- Input data
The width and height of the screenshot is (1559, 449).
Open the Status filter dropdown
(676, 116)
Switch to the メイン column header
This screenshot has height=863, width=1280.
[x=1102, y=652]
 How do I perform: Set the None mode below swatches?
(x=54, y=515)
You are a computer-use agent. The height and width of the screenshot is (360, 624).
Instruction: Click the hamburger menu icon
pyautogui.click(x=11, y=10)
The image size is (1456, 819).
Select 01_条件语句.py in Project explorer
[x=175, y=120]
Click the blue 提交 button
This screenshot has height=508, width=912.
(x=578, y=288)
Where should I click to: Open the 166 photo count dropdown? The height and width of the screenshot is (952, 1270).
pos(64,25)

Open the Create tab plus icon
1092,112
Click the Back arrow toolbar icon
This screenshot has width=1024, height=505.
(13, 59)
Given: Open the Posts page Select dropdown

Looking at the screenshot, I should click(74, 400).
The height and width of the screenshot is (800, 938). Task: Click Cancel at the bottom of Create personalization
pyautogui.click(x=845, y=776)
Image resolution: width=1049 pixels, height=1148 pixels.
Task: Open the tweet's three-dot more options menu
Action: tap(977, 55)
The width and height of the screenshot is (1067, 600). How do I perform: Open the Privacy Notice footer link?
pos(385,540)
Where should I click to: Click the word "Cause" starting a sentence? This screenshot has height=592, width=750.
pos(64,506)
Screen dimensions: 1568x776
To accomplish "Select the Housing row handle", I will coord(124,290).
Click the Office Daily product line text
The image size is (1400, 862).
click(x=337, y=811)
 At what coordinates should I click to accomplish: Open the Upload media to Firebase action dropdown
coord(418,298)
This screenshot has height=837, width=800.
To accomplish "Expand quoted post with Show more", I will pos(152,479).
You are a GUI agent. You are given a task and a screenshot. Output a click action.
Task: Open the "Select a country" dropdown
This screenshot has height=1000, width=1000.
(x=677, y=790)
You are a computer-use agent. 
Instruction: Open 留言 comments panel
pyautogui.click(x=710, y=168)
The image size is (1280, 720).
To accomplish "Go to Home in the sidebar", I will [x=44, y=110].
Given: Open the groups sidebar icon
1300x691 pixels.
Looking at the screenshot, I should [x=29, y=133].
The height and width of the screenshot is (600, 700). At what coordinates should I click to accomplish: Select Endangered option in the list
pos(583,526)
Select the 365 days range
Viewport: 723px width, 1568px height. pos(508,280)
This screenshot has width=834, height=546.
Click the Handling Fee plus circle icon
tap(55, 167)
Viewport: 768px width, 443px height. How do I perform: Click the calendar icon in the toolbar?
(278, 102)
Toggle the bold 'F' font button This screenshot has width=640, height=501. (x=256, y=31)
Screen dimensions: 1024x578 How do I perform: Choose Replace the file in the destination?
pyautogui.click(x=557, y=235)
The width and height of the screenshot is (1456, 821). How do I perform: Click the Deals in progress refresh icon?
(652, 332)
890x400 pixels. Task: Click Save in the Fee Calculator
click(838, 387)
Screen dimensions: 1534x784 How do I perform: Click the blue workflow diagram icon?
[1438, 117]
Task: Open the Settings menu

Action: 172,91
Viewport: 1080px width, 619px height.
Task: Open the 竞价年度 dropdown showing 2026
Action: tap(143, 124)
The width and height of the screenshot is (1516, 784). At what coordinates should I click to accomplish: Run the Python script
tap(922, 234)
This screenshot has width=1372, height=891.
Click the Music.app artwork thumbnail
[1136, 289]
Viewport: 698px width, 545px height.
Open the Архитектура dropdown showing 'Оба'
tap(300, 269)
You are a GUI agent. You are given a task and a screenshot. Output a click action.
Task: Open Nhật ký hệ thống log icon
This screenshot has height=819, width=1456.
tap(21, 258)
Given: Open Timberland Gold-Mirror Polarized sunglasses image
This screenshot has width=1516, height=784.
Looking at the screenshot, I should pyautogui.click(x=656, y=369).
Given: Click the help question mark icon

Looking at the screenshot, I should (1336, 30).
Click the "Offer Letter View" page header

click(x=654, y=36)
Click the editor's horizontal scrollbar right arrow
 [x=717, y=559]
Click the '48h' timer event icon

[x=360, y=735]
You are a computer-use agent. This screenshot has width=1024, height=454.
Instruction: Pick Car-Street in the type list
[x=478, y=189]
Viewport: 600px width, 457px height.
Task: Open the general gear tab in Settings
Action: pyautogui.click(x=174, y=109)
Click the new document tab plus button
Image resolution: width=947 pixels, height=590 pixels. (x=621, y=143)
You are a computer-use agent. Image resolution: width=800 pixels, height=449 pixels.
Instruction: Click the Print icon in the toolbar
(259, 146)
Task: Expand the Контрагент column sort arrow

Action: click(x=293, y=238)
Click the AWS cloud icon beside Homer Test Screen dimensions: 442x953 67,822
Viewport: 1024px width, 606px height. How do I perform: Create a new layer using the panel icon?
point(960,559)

- Short problem
Which lines in the entries above contain the word "will"? Show each of those lines in full.

- Correct result
To accomplish "Select the Housing row handle", I will coord(124,290).
To accomplish "Expand quoted post with Show more", I will pos(152,479).
To accomplish "Go to Home in the sidebar", I will [x=44, y=110].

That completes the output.